Task: Text in the records must be reproduced exactly, and pictures must be skipped.

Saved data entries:
---*---
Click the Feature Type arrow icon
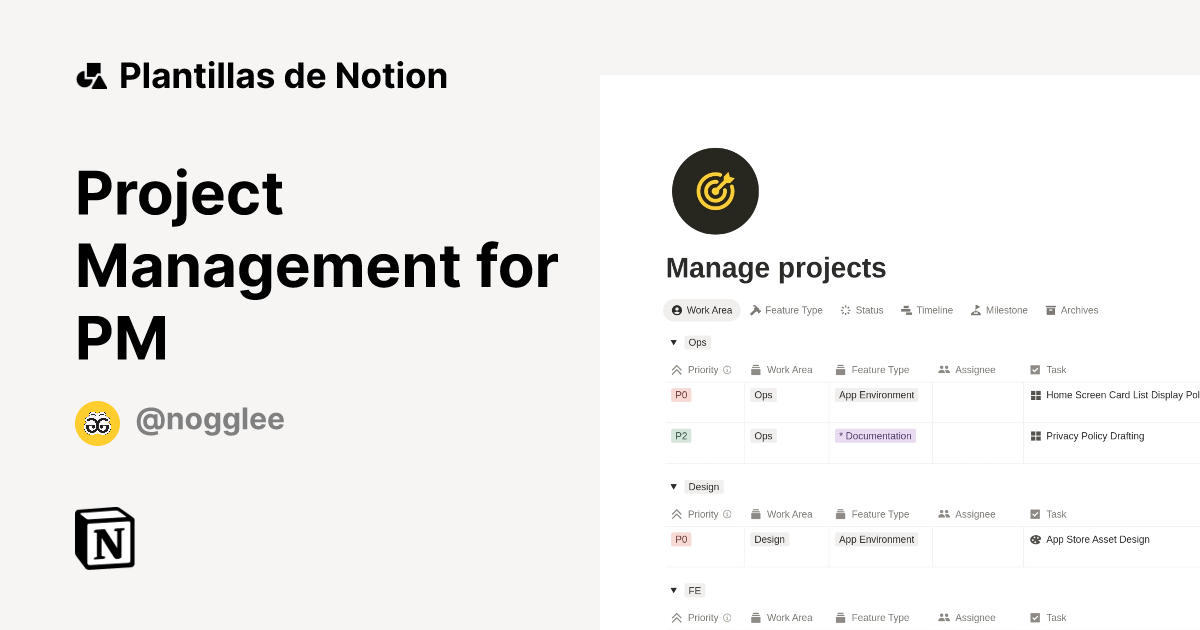 click(756, 310)
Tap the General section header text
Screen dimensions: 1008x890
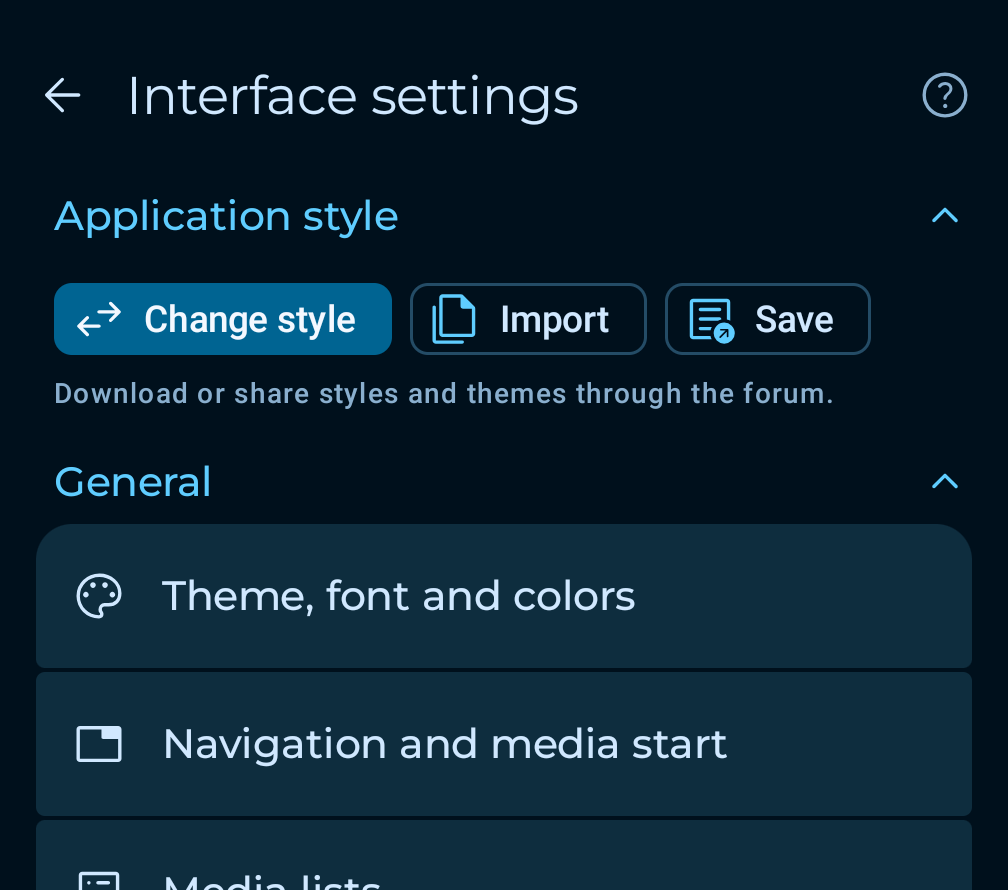[133, 482]
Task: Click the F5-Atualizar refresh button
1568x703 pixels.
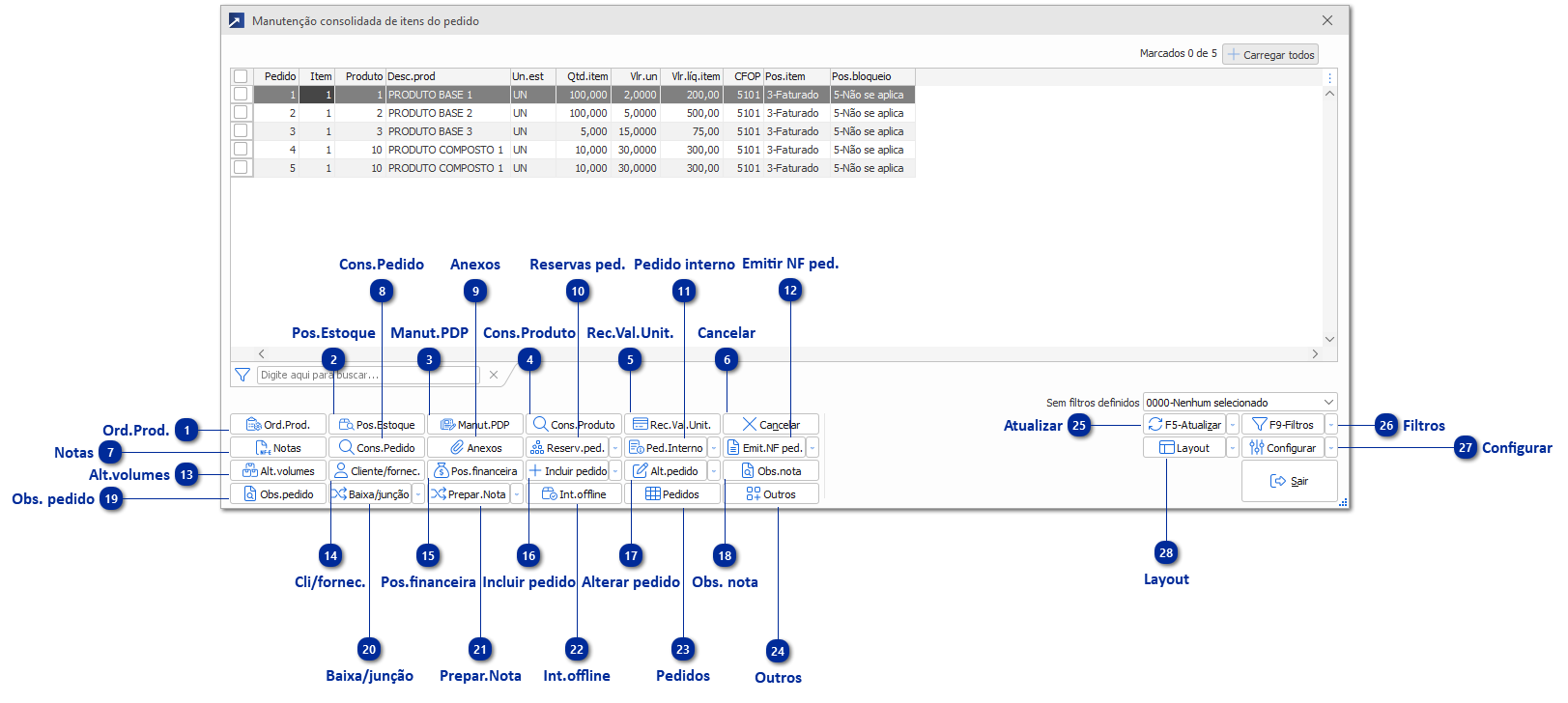Action: [1184, 425]
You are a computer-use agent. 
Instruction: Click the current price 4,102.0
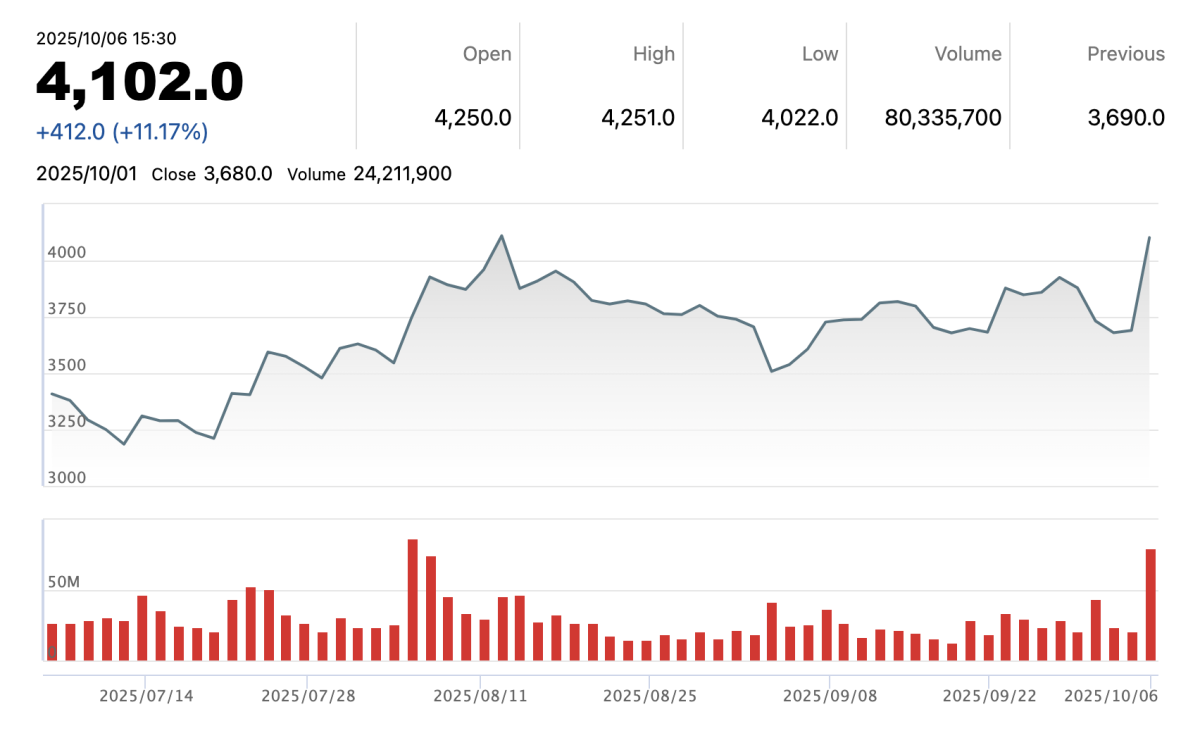coord(140,82)
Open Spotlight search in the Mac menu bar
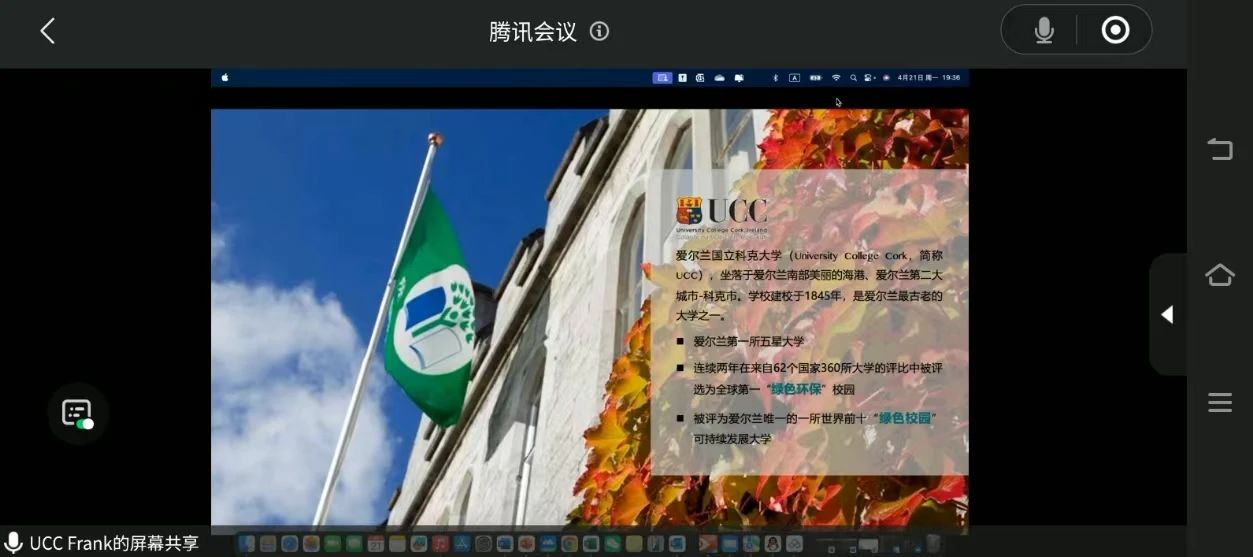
---*---
Written answer:
Click the Feature Type arrow icon
 click(756, 310)
Tap the General section header text
Screen dimensions: 1008x890
[133, 482]
Task: Click the F5-Atualizar refresh button
1568x703 pixels.
Action: [1184, 425]
You are a computer-use agent. 
Instruction: Click the current price 4,102.0
coord(140,82)
Open Spotlight search in the Mac menu bar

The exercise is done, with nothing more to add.